Print the following data verbatim, every line from start to finish.

[Data pulled from a collection]
────────────────────
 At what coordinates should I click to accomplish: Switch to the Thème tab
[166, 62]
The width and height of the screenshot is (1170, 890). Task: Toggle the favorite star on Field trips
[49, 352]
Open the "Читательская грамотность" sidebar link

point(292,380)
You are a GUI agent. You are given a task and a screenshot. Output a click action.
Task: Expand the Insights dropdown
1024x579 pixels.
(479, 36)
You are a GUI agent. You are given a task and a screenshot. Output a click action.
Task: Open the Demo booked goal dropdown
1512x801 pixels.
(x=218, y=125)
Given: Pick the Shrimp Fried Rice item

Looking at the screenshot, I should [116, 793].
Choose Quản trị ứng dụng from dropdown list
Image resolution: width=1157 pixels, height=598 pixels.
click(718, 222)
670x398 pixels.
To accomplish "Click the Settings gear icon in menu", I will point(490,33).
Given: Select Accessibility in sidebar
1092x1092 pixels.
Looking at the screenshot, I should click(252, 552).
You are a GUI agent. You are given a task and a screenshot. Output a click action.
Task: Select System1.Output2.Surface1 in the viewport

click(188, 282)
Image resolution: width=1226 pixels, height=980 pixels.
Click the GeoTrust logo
────────────────────
* CORRECT RESPONSE *
 At what coordinates should I click to accomplish: Switch to the Thème tab
[166, 62]
The width and height of the screenshot is (1170, 890). Task: Toggle the favorite star on Field trips
[49, 352]
Open the "Читательская грамотность" sidebar link

point(292,380)
You are a GUI agent. You are given a task and a screenshot. Output a click action.
Task: Expand the Insights dropdown
1024x579 pixels.
(479, 36)
You are a GUI agent. You are given a task and a screenshot. Output a click action.
Task: Open the Demo booked goal dropdown
1512x801 pixels.
(x=218, y=125)
Given: Pick the Shrimp Fried Rice item

Looking at the screenshot, I should [116, 793].
Choose Quản trị ứng dụng from dropdown list
Image resolution: width=1157 pixels, height=598 pixels.
click(718, 222)
670x398 pixels.
To accomplish "Click the Settings gear icon in menu", I will point(490,33).
Given: Select Accessibility in sidebar
1092x1092 pixels.
Looking at the screenshot, I should click(252, 552).
You are a GUI agent. You are given a task and a screenshot. Output a click action.
Task: Select System1.Output2.Surface1 in the viewport

click(188, 282)
Image resolution: width=1226 pixels, height=980 pixels.
Click the GeoTrust logo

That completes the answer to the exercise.